Melalui kuasa hukumnya, kakek Pardi membantah pernyataan Benny sembari meminta bukti hak atas tahan yang dimiliki oleh pihak desa. Tidak mampu menunjukkan bukti kepemilikan hak atas tanah apapun, PNS yang mengaku sebagai Pegawai bagian hukum Setda Kabupaten Mojokerto ini hanya dapat menguraikan kemungkinan demi kemungkinan dan terkesan membuang-buang waktu dinas untuk keluar kantor.
“Kalau menurut kami alasan pihak desa Wonoploso melalui Kuasa Hukumnya ini sangat tidak masuk akal dan terkesan dipaksakan, dibilang tanah dikuasai untuk fasilitas umum selama lebih dari 20 tahun, padahal tahun 2005 tanah tersebut dianggunkan oleh Pardi di BRI Unit Gondang dan di Roya pada tahun 2021” Imbuh Samsul, S.H. salah satu Kuasa Pardi dari Aulian Law Firm.
Perlu diketahui bahwa luasan tanah kakek Pardi yang kini dimanfaatkan menjadi lapangan sepak bola mencapai tiga ribu meter persegi. Hal itu tertera jelas di dalam sertifikat hak milik yang diterbitkan Badan Pertanahan Negara sekitar tahun 70’an itu. Sedangkan tanah yang di atasnya rumah Pardi berdiri memiliki luasan tiga ratus meter persegi lengkap dengan sertifikat hak milik.
Pertemuan publik yang diselenggarakan di balai desa Wonoploso ini berjalan alot. Sejak awal pertemuan, kesan intimidasi telah terlihat jelas. Bahkan beberapa awak Media yang oleh karena profesinya melaksanakan peliputan diminta untuk tidak boleh mengeluarkan handphone.
“semua handphone disimpan, tidak ada yang boleh merekam,” kata salah seorang staf desa membatasi kerja jurnalis di balai desa.
Menjadi lebih alot lagi ketika seorang yang mengaku sebagai anggota DPRD Kabupaten Mojokerto turut hadir dan berkomentar. Belakangan diketahui bahwa orang tersebut bernama Sugeng Hadi Pramono dari PDI Perjuangan. Beliau tidak lain merupakan suami dari Kepala desa Wonoploso.

- DAFTAR TUGAS
a: Tentukan apakah tiap pernyataan ini sesuai dengan teks sengketa tanah Pardi, jawab ya atau tidak, lalu kutip kata-kata teks yang menjadi penentunya: (i) Tanah kakek Pardi yang kini jadi lapangan sepak bola luasnya tiga ribu meter persegi. (ii) Pardi mengagunkan tanah itu di BRI Unit Gondang pada tahun 2021. (iii) Sugeng Hadi Pramono adalah suami Kepala desa Wonoploso.
b: Teruskan teks sengketa tanah Pardi, mulai setelah kalimat terakhirnya.
Data yang ada tidak berperan apa pun di sini.

- KUMPULAN DATA
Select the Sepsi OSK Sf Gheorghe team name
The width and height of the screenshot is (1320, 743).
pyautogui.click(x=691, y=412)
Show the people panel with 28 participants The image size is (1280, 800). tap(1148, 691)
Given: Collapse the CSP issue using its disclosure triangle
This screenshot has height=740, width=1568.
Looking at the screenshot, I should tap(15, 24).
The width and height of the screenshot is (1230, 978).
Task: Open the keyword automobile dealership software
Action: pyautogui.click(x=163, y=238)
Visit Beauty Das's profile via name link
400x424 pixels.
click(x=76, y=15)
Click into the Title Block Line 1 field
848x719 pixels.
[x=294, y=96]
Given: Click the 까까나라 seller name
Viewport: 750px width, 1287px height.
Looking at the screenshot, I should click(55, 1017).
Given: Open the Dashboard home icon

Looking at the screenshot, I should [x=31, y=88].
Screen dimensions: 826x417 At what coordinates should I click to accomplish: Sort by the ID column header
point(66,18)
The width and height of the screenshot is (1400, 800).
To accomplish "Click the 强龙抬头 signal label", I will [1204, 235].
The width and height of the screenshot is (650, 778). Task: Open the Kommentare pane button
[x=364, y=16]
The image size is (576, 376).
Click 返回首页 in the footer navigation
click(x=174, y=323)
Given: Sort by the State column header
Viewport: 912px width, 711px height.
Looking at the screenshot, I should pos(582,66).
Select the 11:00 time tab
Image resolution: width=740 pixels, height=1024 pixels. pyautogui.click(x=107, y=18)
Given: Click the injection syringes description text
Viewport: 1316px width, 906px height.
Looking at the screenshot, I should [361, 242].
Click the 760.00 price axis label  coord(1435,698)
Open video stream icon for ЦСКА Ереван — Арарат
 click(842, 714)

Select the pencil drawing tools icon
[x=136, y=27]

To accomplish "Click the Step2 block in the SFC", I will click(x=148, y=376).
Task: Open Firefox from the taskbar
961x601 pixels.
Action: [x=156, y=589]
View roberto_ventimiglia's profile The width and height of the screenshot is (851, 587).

- JAWABAN TUGAS
a:
(i) Ya: "luasan tanah kakek Pardi yang kini dimanfaatkan menjadi lapangan sepak bola mencapai tiga ribu meter persegi"
(ii) Tidak: "tahun 2005 tanah tersebut dianggunkan oleh Pardi di BRI Unit Gondang dan di Roya pada tahun 2021"
(iii) Ya: "Belakangan diketahui bahwa orang tersebut bernama Sugeng Hadi Pramono dari PDI Perjuangan. Beliau tidak lain merupakan suami dari Kepala desa Wonoploso."

b:
Dengan mengenakan sandal jepit, anggota dewan dari komisi dua ini mengaku memiliki hak yang melekat untuk ada dan berbicara dalam forum. Entah dalam kapasitas sebagai pendamping istri atau sebagai wakil rakyat yang sedang memperjuangkan hak konstituennya, hingga berita ini rilis tak jelas kapasitasnya.
Terkait Kapasitas Benny dalam pertemuan di Balai Desa Wonoploso, awak media mencoba memintakan tanggapan Tatang Marhaendrata, S.H., M.H., Kabag Hukum Setda Kabupaten Mojokerto. Tatang mengakui bahwa surat tugas untuk pendampingan hukum memang belum ada. Ia berpendapat bahwa kuasa yang dikeluarkan oleh Pemdes Wonoploso sudah cukup.
Penjelasan Tatang ini cukup sulit diterima akal sehat mengingat Perbup Mojokerto nomor 69 tahun 2019 tentang Kedudukan, Susunan organisasi, tugas dan fungsi tata kerja Sekertariat Daerah Kabupaten Mojokerto. Dalam Perbup ini, sub bagian Bantuan hukum bertanggung jawab kepada Kabag Hukum yang ada di bawah Asisten I bagian Pemerintahan. Seharusnya dari bagian inilah para pendamping hukum ini menerima mandat tugas dan memberikan pertanggungjawaban mereka. Bukan dari Pemerintah Desa seperti yang disampaikan Benny dan Tatang.
Dapat dibayangkan jika para pemberi bantuan hukum Pemda ini melakukan advokasi di pengadilan tanpa surat tugas. Entah apa yang sedang dipertontonkan para penguasa di Kabupaten Mojokerto ini. Yang pasti Pardi adalah salah satu warga desa Wonoploso. Diusia yang memasuki 80 tahun apa yang sedang diperjuangkannya?